··· Records for this exercise

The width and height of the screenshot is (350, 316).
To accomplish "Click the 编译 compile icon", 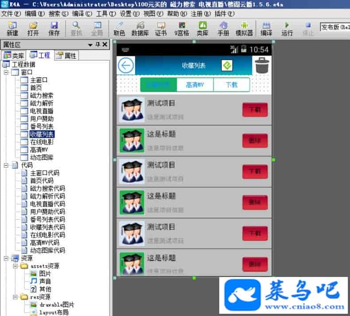I will pyautogui.click(x=266, y=28).
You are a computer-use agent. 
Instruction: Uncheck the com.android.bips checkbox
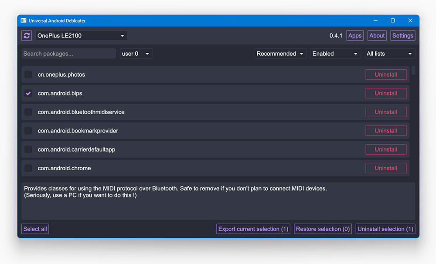28,93
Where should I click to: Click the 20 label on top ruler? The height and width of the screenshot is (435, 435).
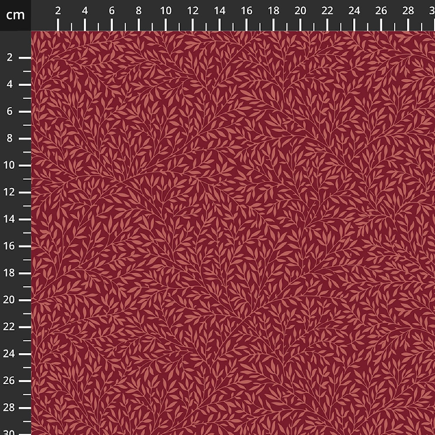point(300,11)
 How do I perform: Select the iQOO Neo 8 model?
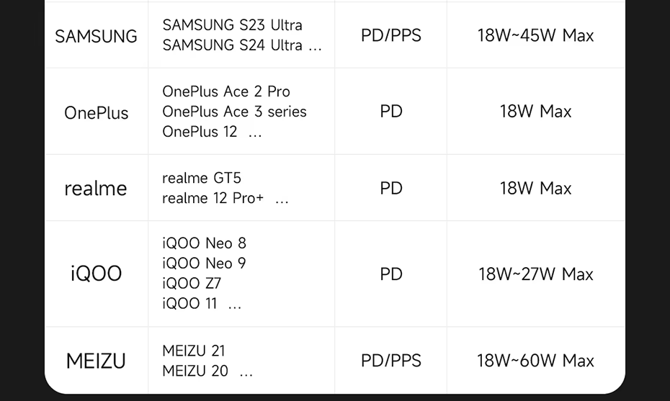[204, 243]
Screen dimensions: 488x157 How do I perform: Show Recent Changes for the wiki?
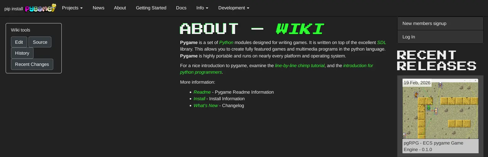[32, 64]
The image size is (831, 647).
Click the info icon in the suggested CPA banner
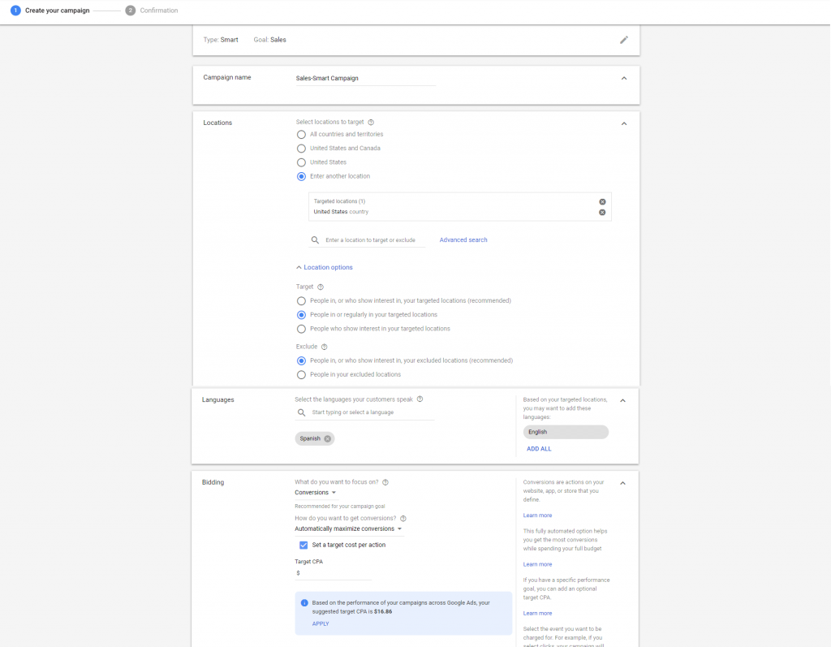tap(304, 604)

······

• _Aim of the exercise_: The lines from the one with "Screen dimensions: 488x157" to the end of the data above should be retyped exactly, both ends included, and pictures are to be left out.

• _Exercise response_:
Screen dimensions: 488x157 How do I perform: Show Recent Changes for the wiki?
[32, 64]
The image size is (831, 647).
Click the info icon in the suggested CPA banner
tap(304, 604)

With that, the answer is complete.